I don't know Gleeman, have never met him, have never talked to him, have never even exchanged emails (or IMs or texts) with him. However, I would guess that he did not write that blog post in order to denigrate Michael Young. I also don't think that he (as some here suggested) was being purposely inflammatory in order to drive hits to the Hardball Talk website.
I suspect that he saw the coverage of Young's 2000th hit, and used the event as a jumping-off point to talk about 2000 hits and it being a milestone that players hit more often than we probably think. Yes, the fact that Young has been, in his career, a very good but not really great player who many in the interwebs/stathead community consider to be somewhat overrated probably was a factor in addressing it with Young getting to 2000, rather than someone like Albert Pujols.

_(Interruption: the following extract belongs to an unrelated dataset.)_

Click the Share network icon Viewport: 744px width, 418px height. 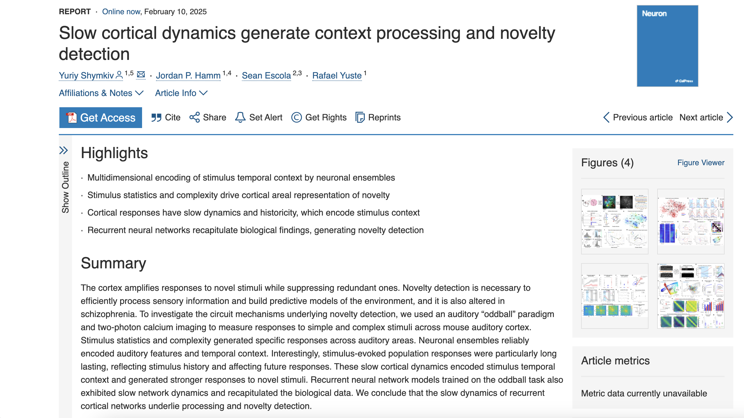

But I don't see the post as being about Michael Young, per se, but being more about the 2000 hit milestone in general, with Young's reaching the mark used as a platform to talk about it more generally. Yes, Gleeman's remarks can be read (and were read) as a criticism/denigration of Young, but I don't think it was particularly intended that way.
(And I didn't ask Gleeman about this before writing this post, so if he tells me I'm wrong, well, I'll sit in the corner wearing a funny hat.)